### Work to complete
Return each of the following rows unchanged, character for character.

### Stored data
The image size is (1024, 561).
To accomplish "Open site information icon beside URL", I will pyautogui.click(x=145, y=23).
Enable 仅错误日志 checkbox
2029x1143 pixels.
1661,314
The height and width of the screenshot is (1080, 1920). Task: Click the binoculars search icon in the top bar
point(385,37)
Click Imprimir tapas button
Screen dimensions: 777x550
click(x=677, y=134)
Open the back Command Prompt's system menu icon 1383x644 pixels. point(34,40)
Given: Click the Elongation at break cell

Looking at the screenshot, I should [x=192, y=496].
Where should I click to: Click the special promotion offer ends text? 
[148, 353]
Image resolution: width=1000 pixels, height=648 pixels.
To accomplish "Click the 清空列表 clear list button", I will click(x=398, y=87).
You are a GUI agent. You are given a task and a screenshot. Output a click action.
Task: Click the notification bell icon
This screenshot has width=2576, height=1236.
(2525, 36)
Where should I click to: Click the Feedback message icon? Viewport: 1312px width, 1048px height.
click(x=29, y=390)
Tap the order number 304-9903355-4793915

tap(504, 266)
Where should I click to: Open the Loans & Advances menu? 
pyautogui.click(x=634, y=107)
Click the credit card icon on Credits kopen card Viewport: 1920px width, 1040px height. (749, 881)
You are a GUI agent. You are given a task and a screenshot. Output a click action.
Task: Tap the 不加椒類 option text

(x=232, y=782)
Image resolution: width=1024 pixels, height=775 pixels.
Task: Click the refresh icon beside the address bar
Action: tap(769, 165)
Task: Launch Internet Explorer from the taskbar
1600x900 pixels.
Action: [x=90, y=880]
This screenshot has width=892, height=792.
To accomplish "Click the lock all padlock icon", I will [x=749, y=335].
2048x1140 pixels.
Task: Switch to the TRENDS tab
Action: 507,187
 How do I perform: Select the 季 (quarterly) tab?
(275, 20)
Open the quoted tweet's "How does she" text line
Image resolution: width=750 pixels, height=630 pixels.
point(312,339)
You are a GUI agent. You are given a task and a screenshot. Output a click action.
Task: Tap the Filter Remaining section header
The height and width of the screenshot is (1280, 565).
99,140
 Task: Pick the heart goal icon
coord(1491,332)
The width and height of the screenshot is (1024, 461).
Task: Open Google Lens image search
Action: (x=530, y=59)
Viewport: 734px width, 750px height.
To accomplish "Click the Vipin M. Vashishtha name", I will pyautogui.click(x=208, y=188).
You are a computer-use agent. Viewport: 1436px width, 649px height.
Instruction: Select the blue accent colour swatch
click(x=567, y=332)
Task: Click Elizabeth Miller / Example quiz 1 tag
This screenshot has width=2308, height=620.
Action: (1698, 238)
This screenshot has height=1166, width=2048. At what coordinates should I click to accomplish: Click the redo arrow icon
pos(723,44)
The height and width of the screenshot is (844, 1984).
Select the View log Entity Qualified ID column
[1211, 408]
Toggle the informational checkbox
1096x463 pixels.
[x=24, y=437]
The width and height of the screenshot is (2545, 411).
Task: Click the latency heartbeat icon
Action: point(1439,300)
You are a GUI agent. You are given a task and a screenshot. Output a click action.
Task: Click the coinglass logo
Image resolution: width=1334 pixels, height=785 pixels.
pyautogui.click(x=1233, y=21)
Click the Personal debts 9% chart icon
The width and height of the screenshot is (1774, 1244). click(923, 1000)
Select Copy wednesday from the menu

### Problem solution
The image size is (1024, 561).
To accomplish "Open site information icon beside URL", I will pyautogui.click(x=145, y=23).
Enable 仅错误日志 checkbox
2029x1143 pixels.
1661,314
The height and width of the screenshot is (1080, 1920). Task: Click the binoculars search icon in the top bar
point(385,37)
Click Imprimir tapas button
Screen dimensions: 777x550
click(x=677, y=134)
Open the back Command Prompt's system menu icon 1383x644 pixels. point(34,40)
Given: Click the Elongation at break cell

Looking at the screenshot, I should [x=192, y=496].
Where should I click to: Click the special promotion offer ends text? 
[148, 353]
Image resolution: width=1000 pixels, height=648 pixels.
To accomplish "Click the 清空列表 clear list button", I will click(x=398, y=87).
You are a GUI agent. You are given a task and a screenshot. Output a click action.
Task: Click the notification bell icon
This screenshot has width=2576, height=1236.
(2525, 36)
Where should I click to: Click the Feedback message icon? Viewport: 1312px width, 1048px height.
click(x=29, y=390)
Tap the order number 304-9903355-4793915

tap(504, 266)
Where should I click to: Open the Loans & Advances menu? 
pyautogui.click(x=634, y=107)
Click the credit card icon on Credits kopen card Viewport: 1920px width, 1040px height. (749, 881)
You are a GUI agent. You are given a task and a screenshot. Output a click action.
Task: Tap the 不加椒類 option text

(x=232, y=782)
Image resolution: width=1024 pixels, height=775 pixels.
Task: Click the refresh icon beside the address bar
Action: tap(769, 165)
Task: Launch Internet Explorer from the taskbar
1600x900 pixels.
Action: [x=90, y=880]
This screenshot has width=892, height=792.
To accomplish "Click the lock all padlock icon", I will [x=749, y=335].
2048x1140 pixels.
Task: Switch to the TRENDS tab
Action: 507,187
 How do I perform: Select the 季 (quarterly) tab?
(275, 20)
Open the quoted tweet's "How does she" text line
Image resolution: width=750 pixels, height=630 pixels.
point(312,339)
You are a GUI agent. You are given a task and a screenshot. Output a click action.
Task: Tap the Filter Remaining section header
The height and width of the screenshot is (1280, 565).
99,140
 Task: Pick the heart goal icon
coord(1491,332)
The width and height of the screenshot is (1024, 461).
Task: Open Google Lens image search
Action: (x=530, y=59)
Viewport: 734px width, 750px height.
To accomplish "Click the Vipin M. Vashishtha name", I will pyautogui.click(x=208, y=188).
You are a computer-use agent. Viewport: 1436px width, 649px height.
Instruction: Select the blue accent colour swatch
click(x=567, y=332)
Task: Click Elizabeth Miller / Example quiz 1 tag
This screenshot has width=2308, height=620.
Action: (1698, 238)
This screenshot has height=1166, width=2048. At what coordinates should I click to accomplish: Click the redo arrow icon
pos(723,44)
The height and width of the screenshot is (844, 1984).
Select the View log Entity Qualified ID column
[1211, 408]
Toggle the informational checkbox
1096x463 pixels.
[x=24, y=437]
The width and height of the screenshot is (2545, 411).
Task: Click the latency heartbeat icon
Action: point(1439,300)
You are a GUI agent. You are given a task and a screenshot. Output a click action.
Task: Click the coinglass logo
Image resolution: width=1334 pixels, height=785 pixels.
pyautogui.click(x=1233, y=21)
Click the Personal debts 9% chart icon
The width and height of the screenshot is (1774, 1244). click(923, 1000)
Select Copy wednesday from the menu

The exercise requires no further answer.